What is your role within RECOVER/in the COVID-19 pandemic and what does it entail?
Marieke: I was the coordinating investigator of the household study (CORONAthuis), which started in April 2020. Our aim was to learn more about the transmission of SARS-CoV-2 within households. They are an ideal setting to research SARS-CoV-2 virus transmission because everyone in the household is considered to be exposed once the virus enters the household through infection of one member. In addition, during the pandemic, all household members were supposed to stay at home and were not allowed to receive visitors, thus limiting exposure from external sources. One of our main research questions was to look into the SARS-CoV-2 secondary attack rate. A second aim was to see if there were any differences in transmission based on age and severity of the disease and if certain measures were indeed useful, such as wearing masks or sleeping separately.

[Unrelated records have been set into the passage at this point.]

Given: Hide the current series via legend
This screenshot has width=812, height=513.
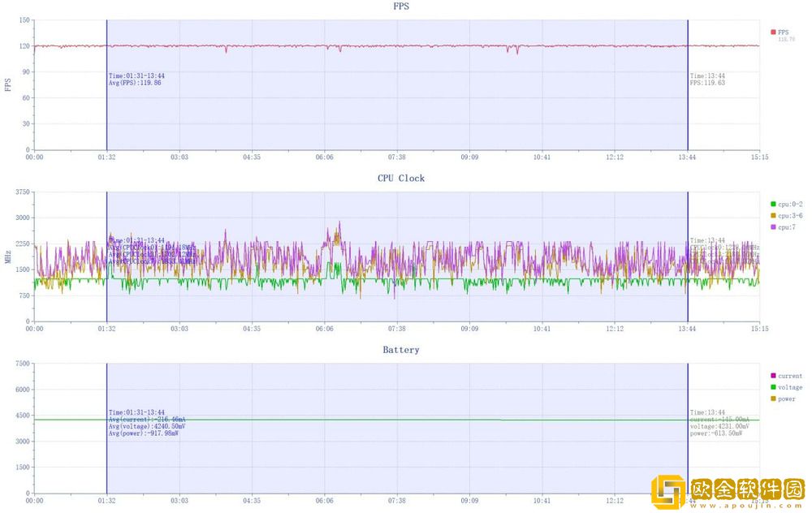Looking at the screenshot, I should pos(789,376).
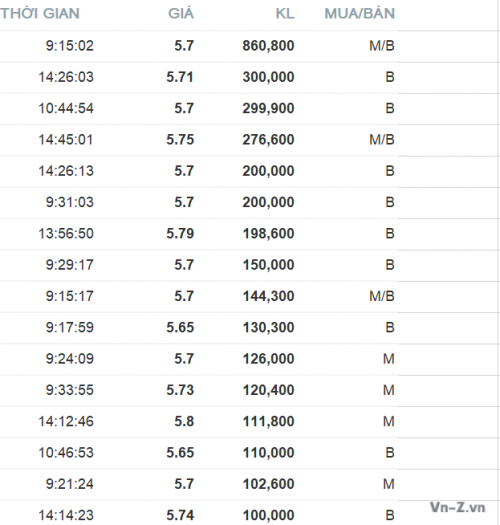
Task: Click volume 126,000 cell
Action: pyautogui.click(x=268, y=359)
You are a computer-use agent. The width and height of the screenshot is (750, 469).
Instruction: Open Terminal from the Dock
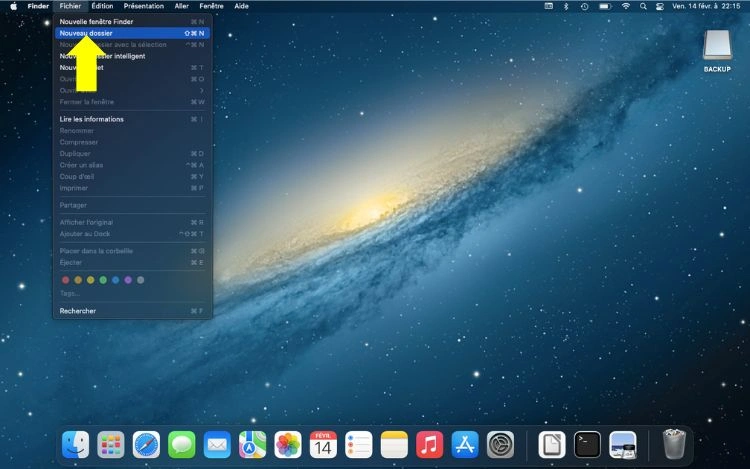[x=587, y=445]
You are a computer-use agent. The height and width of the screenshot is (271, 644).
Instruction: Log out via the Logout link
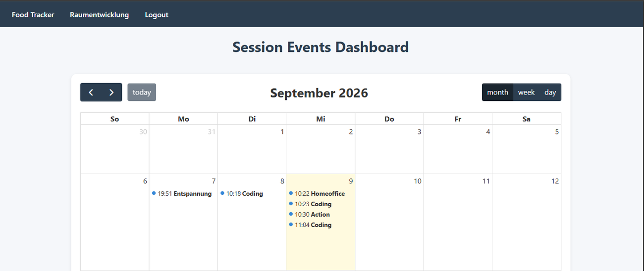click(x=157, y=15)
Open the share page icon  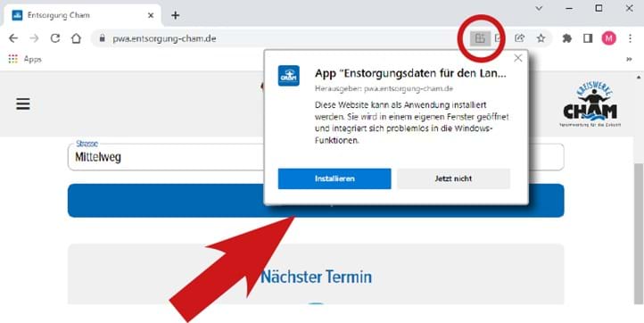[x=519, y=38]
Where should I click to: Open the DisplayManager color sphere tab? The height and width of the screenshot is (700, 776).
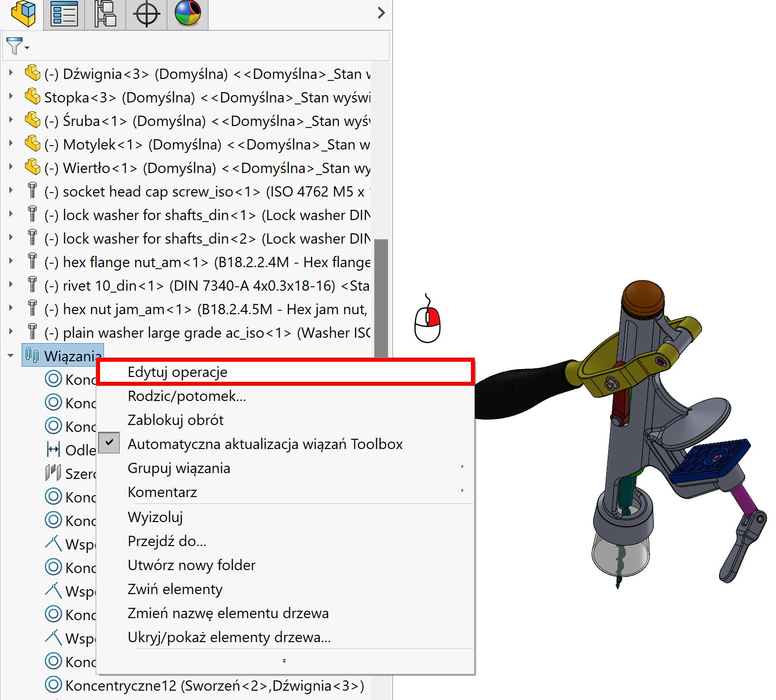pyautogui.click(x=188, y=14)
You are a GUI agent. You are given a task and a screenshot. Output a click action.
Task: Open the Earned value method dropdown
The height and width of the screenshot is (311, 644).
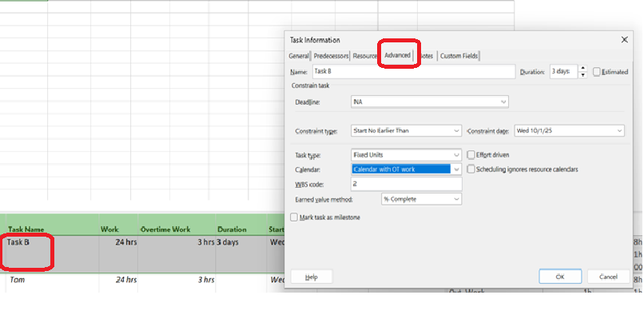457,199
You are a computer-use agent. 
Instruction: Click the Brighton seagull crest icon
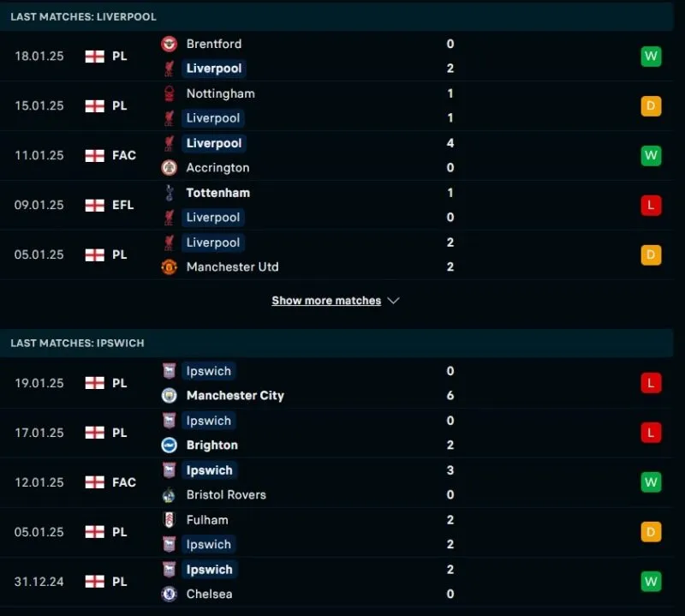point(170,445)
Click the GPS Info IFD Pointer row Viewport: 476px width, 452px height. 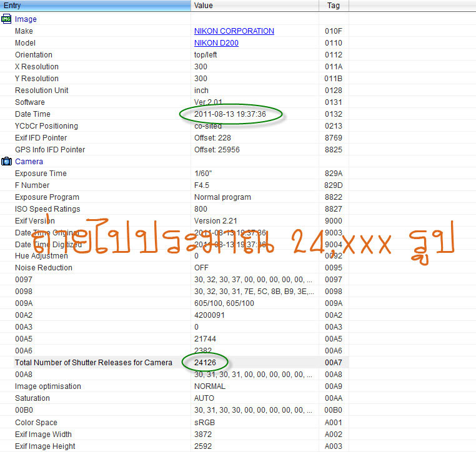pos(50,150)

In the beginning, mainly health care workers and their families were participating in the study, because healthcare workers were among the first groups to get access to COVID-19 testing. Later on, we were able to collaborate with the GGD, the Dutch public health organisation, who provided all of the testing for the Dutch population. Whenever people tested positive, they received a flyer to contact us if the household was interested to participate in the study. This way we could get a more diverse population. However, mainly adults were tested, because in the beginning it was believed that children didn’t contribute to COVID-19 very much.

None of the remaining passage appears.